Trump’s 'rigged election' claims a classic type of excuse-making

Author: Shannon Roddel

Michael Crant 300x

In the third and final presidential debate Wednesday (Oct. 19), Republican presidential nominee Donald Trump suggested that he might not accept the results of the Nov. 8 election after warning his supporters that the election could be “rigged.”

This is a classic type of excuse-making called “self-handicapping” or making a pre-emptive excuse, according to J. Michael Crant, professor of management and organization at the University of Notre Dame’s Mendoza College of Business, and co-author of "Handicapping: The effects of its source and frequency,” published in the Journal of Applied Psychology.

“The unique feature of self-handicapping is its timing,” Crant says. “Excuses are generally offered after a problem occurs.
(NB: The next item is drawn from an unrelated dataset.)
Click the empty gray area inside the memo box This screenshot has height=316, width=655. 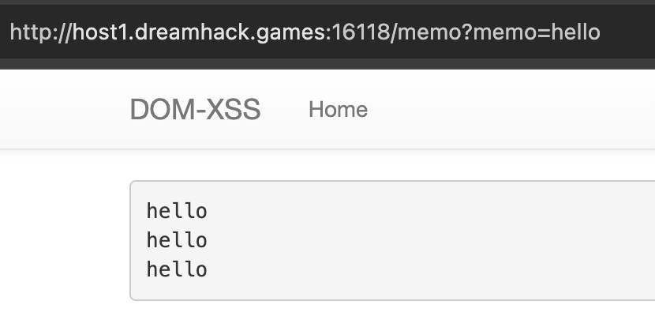(430, 241)

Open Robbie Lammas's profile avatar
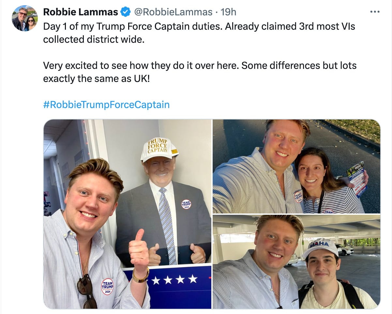pos(25,18)
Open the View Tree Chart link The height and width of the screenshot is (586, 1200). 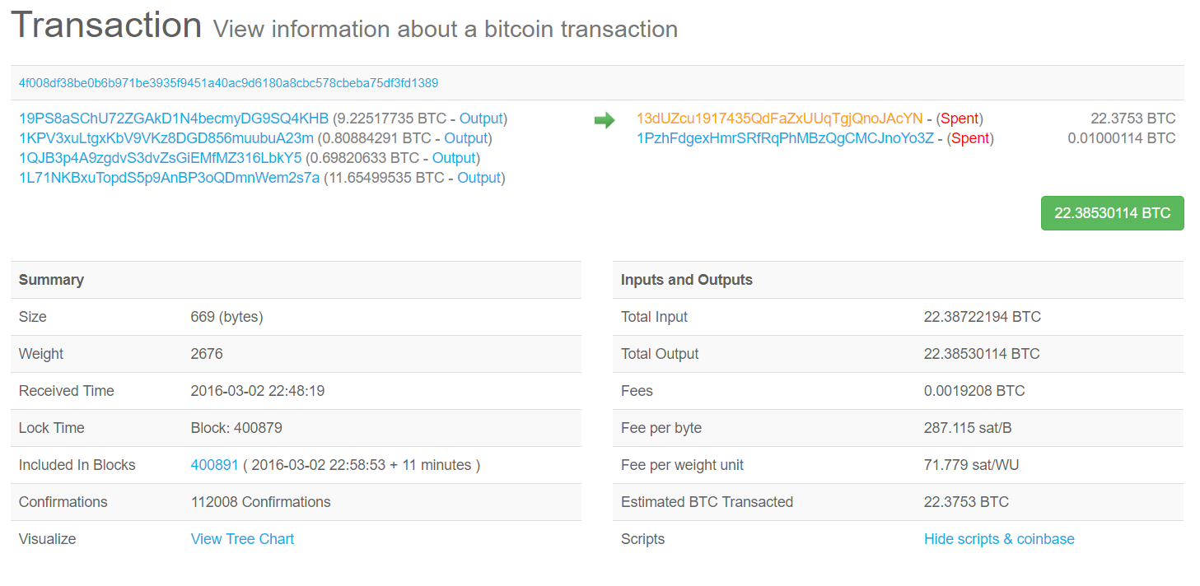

In contrast, self-handicaps are excuses offered before an event. The idea is that by shaping expectations, one will be held less accountable in the event that things go poorly. Trump’s talk about rigged elections can be interpreted as trying to minimize future blame if he loses the election.”

Another example, Crant says, is a student telling her mother not to expect her to do well on a test because the teacher didn’t do a good job explaining the material.

“If the student does poorly on the test, she has deflected blame away from herself and on the teacher and hopefully mom won’t be as angry because of the pre-emptive strike,” Crant says.

Self-handicapping can work. Or it can backfire.

“It decreases blame if you fail and increases credit if you succeed,” Crant says, “but only under certain situations — when people view you as credible, when you don’t do it too often and when somebody else acts as your messenger. However, if people think you lack credibility, it will make things worse than before you made the pre-emptive excuse. There is some evidence that doing it more than once or twice makes people suspicious of your motives and has a backlash effect. And when you do this yourself rather than having another person be your messenger, it also seems to diminish trust in the message. People don’t like to be manipulated with obvious impression management attempts.”

Trump has issues with all three of these areas, according to Crant.

“Think back to Mr. Trump’s explanations for his performance in the earlier debates,” he says. “He blamed his performance at the Sept. 26 debate in part on a bad microphone that was not noticed by anyone other than the candidate. The Oct. 9 debate included several complaints about biased moderators, including remarking that it was one on three. The credibility of the messenger and the message, based in part on the frequency of the rigged-election claim and past excuses, should be concerns for the Trump camp in predicting public reaction to the rigged election claims.”

Crant’s making excuses research was featured in the Wall Street Journal and CBS Sunday Morning.